Спустившись в подземелье, возглавляемая цезарем свита остановилась посмотреть, как готовятся к выступлению на сцене знатные мальчики, выписанные из Азии. И вдруг Кассий Херей, стоявший позади Калигулы, выкрикнул «Делай свое дело!», как кричали жрецы Юпитера, принося кровавую жертву, и, выхватив короткий меч, разрубил императору затылок. И в ответ на этот клич Корнелий Сабин спереди пронзил раненому грудь. Калигула упал, истекая кровью.
– Я жив! – выкрикнул он, пытаясь подняться на ноги.
– Бей еще! – завопили заговорщики, нанося удары кинжалами.

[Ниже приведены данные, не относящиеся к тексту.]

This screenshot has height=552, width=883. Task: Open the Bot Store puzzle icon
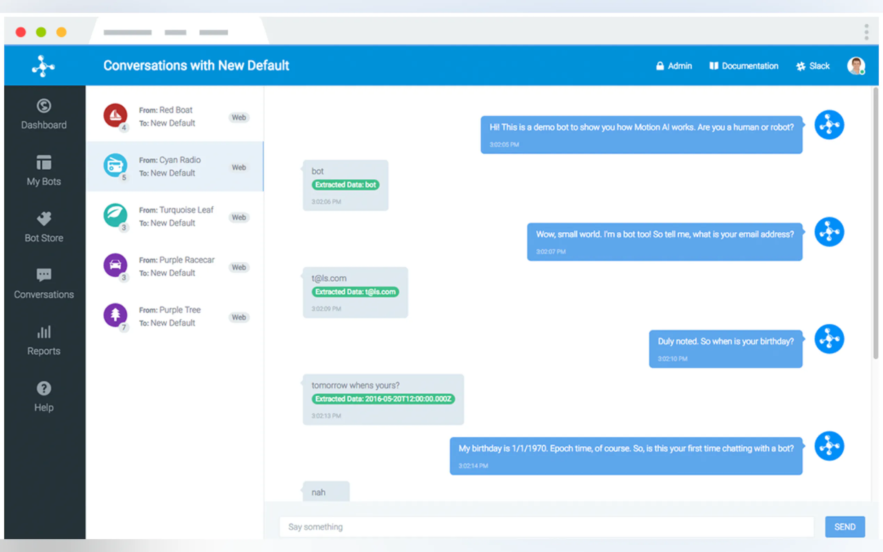click(x=44, y=219)
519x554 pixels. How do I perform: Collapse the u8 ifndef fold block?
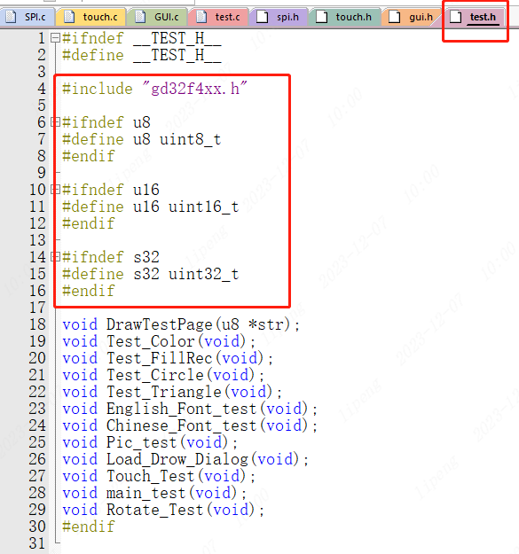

В сумраке подземелья, отражаясь в огнях факелов, сверкали окровавленные лезвия, взлетающие вверх. Мессалина, стоя в стороне, с восторгом и ужасом наблюдала, как убивают Гая Цезаря. Неужели свершилось предзнаменование? Она сложила ладони на груди и с трепетом взмолилась про себя:
– Великая Темная Мать! Не оставляй меня! Помоги стать императрицей!
Краем глаза она видела, как перепуганный Клавдий с группой сенаторов бросился бежать по переходу в направлении дворца. Со стороны Палладиума стучали сапоги германцев-телохранителей. Валерия предпочла переждать, когда охрана займется поверженным императором и сгрудившимися вокруг него приближенными, и только потом, когда проход опустел, устремилась следом за супругом. Дворец напоминал портовую таверну. По великолепным залам его разгуливали толпы пьяных изменников-преторианцев с мечами и копьями, всем своим видом выражая намерение убить любого, кто попадется на их пути. Стоило Мессалине подойти к дворцовым дверям, как путь ей преградил здоровенный детина в одежде претора.